Lifestyle

This week’s must-read books

Cold Type
by Harvey Araton (Cinco Puntos Press)

Longtime New York sportswriter Araton — at The Post in the ’70s and ’80s — has penned acclaimed books about the champion Knicks (really, that did happen) and the Yogi Berra-Ron Guidry friendship. For his fiction debut, he’s mined what he knows best — newspapers. A period piece set in 1990s New York, it centers on tabloid reporter Jamie Kramer, whose father is a pressman at his paper, The Trib. A strike pits friend against friend, co-worker against co-worker and son against father. If you like the movie “The Paper” you’ll want to read this.

Double Agent: The First Hero of World War II and How the FBI Outwitted and Destroyed a Nazi Spy Ring
by Peter Duffy (Scribner)

They couldn’t take Manhattan: A ring of German spies spent the early years of World War II gathering military secrets in the Big Apple, Duffy (“The Bielski Brothers”) writes in his latest work. But a double agent stopped them: William Sebold, a mild-mannered German immigrant on the Upper East Side. Sebold’s sleuthing resulted in the arrest of 33 Nazi informants including scientists, femme fatales and soldiers of fortune. They were convicted just hours after Hitler declared war on the US.

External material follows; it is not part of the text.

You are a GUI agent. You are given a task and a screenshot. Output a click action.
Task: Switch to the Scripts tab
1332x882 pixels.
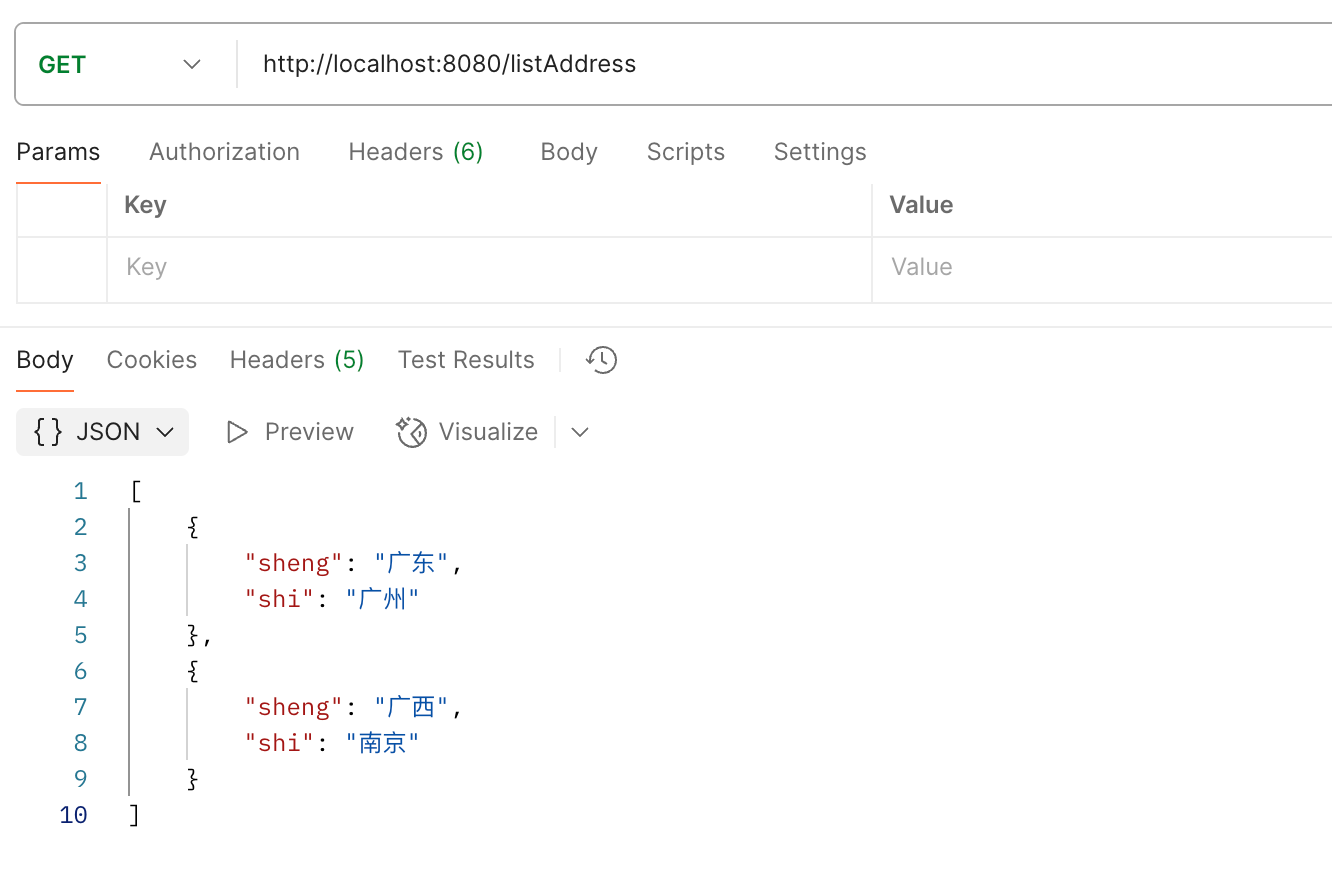point(685,151)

When the United States Spoke French: Five Refugees Who Shaped a Nation
by Francois Furstenberg (Penguin Press)

Furstenberg follows the men who fled France in the 1789 revolution and found stateside sanctuary in the City of Brotherly Love. By the mid-1790s, French immigrants made up 10% of Philadelphia’s population, bringing with them exclusive shops and gourmet chefs. The little-known story sheds some light on historical events like the Louisiana Purchase.

Yeah! Yeah! Yeah!: The Story of Pop Music from Bill Haley to Beyoncé
by Bob Stanley (Norton)

Brit Stanley utilizes his experience as a co-founder of the band Saint Etienne, music journalist, DJ and record label owner to look at pop music “from the birth of the 7-inch single in the 1940s to the decline of pop music as a palpable, physical thing in the nineties.”

Dogtripping: 25 Rescues, 11 Volunteers, and 3 RVs on Our Canine Cross-Country Adventure
by David Resenfelt (St. Martin’s Griffin)

When mystery writer Rosenfelt and his wife decided to move from California to Maine, it wasn’t as simple as hiring some guys with a moving van and booking a flight. There was the matter of the 25 rescue dogs they cared for. So, with a convoy of three RVs, 11 volunteers, three backup GPSs, as well as Heathcliff the black Lab, Benji the Bernese, Sara the beagle and 22 other homeless hounds, they set off. Along the way, the writer tells the story of how he and his wife became leaders of the pack, following the death of their beloved golden retriever, Tara.